Begin by touring your vacation home and removing valuables. Turn a lockable closet into a vault for safekeeping valuables, personal items and extra supplies. Clear the rest of the vacation rental of personal affects and clutter.
Then add items travelers expect to find in a vacation home, items that will give your guests the memories of convenience that will keep them coming back for more.
In the kitchen, convenience is king. Equip it with enough plates, glasses, and flatware for double the number of people that you sleep (consider adding disposable plates, drinking cups and utensils for guests on the go), a coffee pot, microwave, adequate cooking gear, and a dining room table that will seat the number your rental sleeps. If you sleep large numbers, have a fold-up table and chairs readily available for the kids.
You shouldn't buy a vacation rental if you can't afford to stock it with enough quality bedding. Your linen closet should include at least two sets of high-quality sheets for each bed, pillows with pillow protectors, extra blankets, and mattress pads. An alarm clock, alarm clock/radio and reading lamp is standard equipment on a bedside table in each bedroom.

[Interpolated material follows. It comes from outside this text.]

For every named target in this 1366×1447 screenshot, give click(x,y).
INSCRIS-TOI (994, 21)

Your living area should have comfortable seating for at least the number of people that you sleep, a TV large enough for guests to watch from across the room (27 inches or larger) with at least basic cable, a DVD player or at the very least a VCR, and movies, a couple decks of cards, board games, puzzles, best sellers, toys for the kids and other rainy day accouterments.

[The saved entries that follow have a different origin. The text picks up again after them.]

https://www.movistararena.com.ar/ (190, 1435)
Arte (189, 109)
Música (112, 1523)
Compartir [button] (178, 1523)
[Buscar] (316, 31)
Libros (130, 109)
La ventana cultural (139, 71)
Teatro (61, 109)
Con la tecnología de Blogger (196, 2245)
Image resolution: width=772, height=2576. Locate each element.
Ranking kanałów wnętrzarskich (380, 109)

Renters expect the bathrooms to be spotless. They also demand quality towels. Provide at least 2 bath towels, 2 hand towels, and 4 washcloths per guest.
Karpinski says don't forget those extra touches.
Remember why renters choose to stay at a vacation home instead of a motel or some hotels. A washer and a dryer. High-speed Internet. An iron and ironing board. A hair dryer. Video game machine. When equipping your vacation rental property add extras guests typically don't get elsewhere and spruce the place up with flowers in vases, non-perishable food staples in the cupboards and a nice bottle of wine or sparkling water in the fridge.